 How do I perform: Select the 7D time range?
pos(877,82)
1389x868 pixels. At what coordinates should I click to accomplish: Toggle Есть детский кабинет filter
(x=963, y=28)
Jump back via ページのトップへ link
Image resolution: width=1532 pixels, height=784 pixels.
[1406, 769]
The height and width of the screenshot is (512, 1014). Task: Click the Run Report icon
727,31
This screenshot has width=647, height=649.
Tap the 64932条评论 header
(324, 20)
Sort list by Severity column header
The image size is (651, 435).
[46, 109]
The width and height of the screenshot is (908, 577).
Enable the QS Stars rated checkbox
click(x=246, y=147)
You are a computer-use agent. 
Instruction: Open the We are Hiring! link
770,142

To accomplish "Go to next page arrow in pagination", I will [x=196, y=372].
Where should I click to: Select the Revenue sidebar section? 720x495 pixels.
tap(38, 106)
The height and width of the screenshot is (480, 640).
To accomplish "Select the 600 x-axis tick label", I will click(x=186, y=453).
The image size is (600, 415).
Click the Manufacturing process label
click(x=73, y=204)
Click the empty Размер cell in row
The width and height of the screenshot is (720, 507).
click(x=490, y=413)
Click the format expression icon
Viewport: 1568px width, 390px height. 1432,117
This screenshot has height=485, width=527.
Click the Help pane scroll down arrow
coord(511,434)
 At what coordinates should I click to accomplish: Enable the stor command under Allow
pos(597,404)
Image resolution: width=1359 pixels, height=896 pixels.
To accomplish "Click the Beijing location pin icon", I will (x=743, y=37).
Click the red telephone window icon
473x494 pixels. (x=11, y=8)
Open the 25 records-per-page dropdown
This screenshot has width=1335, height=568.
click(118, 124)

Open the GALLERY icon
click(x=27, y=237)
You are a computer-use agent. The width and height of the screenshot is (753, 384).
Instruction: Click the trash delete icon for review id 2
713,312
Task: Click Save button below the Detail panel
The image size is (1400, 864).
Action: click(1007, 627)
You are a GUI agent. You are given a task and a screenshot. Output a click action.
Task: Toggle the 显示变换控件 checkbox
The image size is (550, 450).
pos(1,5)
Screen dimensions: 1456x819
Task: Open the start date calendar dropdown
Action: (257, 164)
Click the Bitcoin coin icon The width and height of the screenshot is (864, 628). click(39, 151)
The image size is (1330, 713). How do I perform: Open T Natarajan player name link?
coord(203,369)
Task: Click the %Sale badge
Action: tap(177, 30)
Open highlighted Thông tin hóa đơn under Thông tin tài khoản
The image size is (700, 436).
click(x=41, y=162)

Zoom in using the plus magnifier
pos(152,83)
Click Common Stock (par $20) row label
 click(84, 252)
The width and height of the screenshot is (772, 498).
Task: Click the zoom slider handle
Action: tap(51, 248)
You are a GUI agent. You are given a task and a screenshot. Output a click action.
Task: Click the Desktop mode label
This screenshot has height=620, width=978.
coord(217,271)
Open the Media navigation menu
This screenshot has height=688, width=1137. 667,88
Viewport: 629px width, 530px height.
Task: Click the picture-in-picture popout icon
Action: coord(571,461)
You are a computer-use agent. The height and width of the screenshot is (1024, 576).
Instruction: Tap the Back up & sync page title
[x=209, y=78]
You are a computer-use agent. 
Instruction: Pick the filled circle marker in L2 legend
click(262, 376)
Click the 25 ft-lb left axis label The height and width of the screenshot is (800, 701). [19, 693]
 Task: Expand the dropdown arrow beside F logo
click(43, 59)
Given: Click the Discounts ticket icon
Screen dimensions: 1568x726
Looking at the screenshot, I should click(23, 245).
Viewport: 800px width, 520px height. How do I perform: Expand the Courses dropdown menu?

____

Reproduce the whole listing above, word for word.

[Exercise solution]
 How do I perform: Select the 7D time range?
pos(877,82)
1389x868 pixels. At what coordinates should I click to accomplish: Toggle Есть детский кабинет filter
(x=963, y=28)
Jump back via ページのトップへ link
Image resolution: width=1532 pixels, height=784 pixels.
[1406, 769]
The height and width of the screenshot is (512, 1014). Task: Click the Run Report icon
727,31
This screenshot has width=647, height=649.
Tap the 64932条评论 header
(324, 20)
Sort list by Severity column header
The image size is (651, 435).
[46, 109]
The width and height of the screenshot is (908, 577).
Enable the QS Stars rated checkbox
click(x=246, y=147)
You are a computer-use agent. 
Instruction: Open the We are Hiring! link
770,142

To accomplish "Go to next page arrow in pagination", I will [x=196, y=372].
Where should I click to: Select the Revenue sidebar section? 720x495 pixels.
tap(38, 106)
The height and width of the screenshot is (480, 640).
To accomplish "Select the 600 x-axis tick label", I will click(x=186, y=453).
The image size is (600, 415).
Click the Manufacturing process label
click(x=73, y=204)
Click the empty Размер cell in row
The width and height of the screenshot is (720, 507).
click(x=490, y=413)
Click the format expression icon
Viewport: 1568px width, 390px height. 1432,117
This screenshot has height=485, width=527.
Click the Help pane scroll down arrow
coord(511,434)
 At what coordinates should I click to accomplish: Enable the stor command under Allow
pos(597,404)
Image resolution: width=1359 pixels, height=896 pixels.
To accomplish "Click the Beijing location pin icon", I will (x=743, y=37).
Click the red telephone window icon
473x494 pixels. (x=11, y=8)
Open the 25 records-per-page dropdown
This screenshot has width=1335, height=568.
click(118, 124)

Open the GALLERY icon
click(x=27, y=237)
You are a computer-use agent. The width and height of the screenshot is (753, 384).
Instruction: Click the trash delete icon for review id 2
713,312
Task: Click Save button below the Detail panel
The image size is (1400, 864).
Action: click(1007, 627)
You are a GUI agent. You are given a task and a screenshot. Output a click action.
Task: Toggle the 显示变换控件 checkbox
The image size is (550, 450).
pos(1,5)
Screen dimensions: 1456x819
Task: Open the start date calendar dropdown
Action: (257, 164)
Click the Bitcoin coin icon The width and height of the screenshot is (864, 628). click(39, 151)
The image size is (1330, 713). How do I perform: Open T Natarajan player name link?
coord(203,369)
Task: Click the %Sale badge
Action: tap(177, 30)
Open highlighted Thông tin hóa đơn under Thông tin tài khoản
The image size is (700, 436).
click(x=41, y=162)

Zoom in using the plus magnifier
pos(152,83)
Click Common Stock (par $20) row label
 click(84, 252)
The width and height of the screenshot is (772, 498).
Task: Click the zoom slider handle
Action: tap(51, 248)
You are a GUI agent. You are given a task and a screenshot. Output a click action.
Task: Click the Desktop mode label
This screenshot has height=620, width=978.
coord(217,271)
Open the Media navigation menu
This screenshot has height=688, width=1137. 667,88
Viewport: 629px width, 530px height.
Task: Click the picture-in-picture popout icon
Action: coord(571,461)
You are a computer-use agent. The height and width of the screenshot is (1024, 576).
Instruction: Tap the Back up & sync page title
[x=209, y=78]
You are a computer-use agent. 
Instruction: Pick the filled circle marker in L2 legend
click(262, 376)
Click the 25 ft-lb left axis label The height and width of the screenshot is (800, 701). [19, 693]
 Task: Expand the dropdown arrow beside F logo
click(43, 59)
Given: Click the Discounts ticket icon
Screen dimensions: 1568x726
Looking at the screenshot, I should click(23, 245).
Viewport: 800px width, 520px height. How do I perform: Expand the Courses dropdown menu?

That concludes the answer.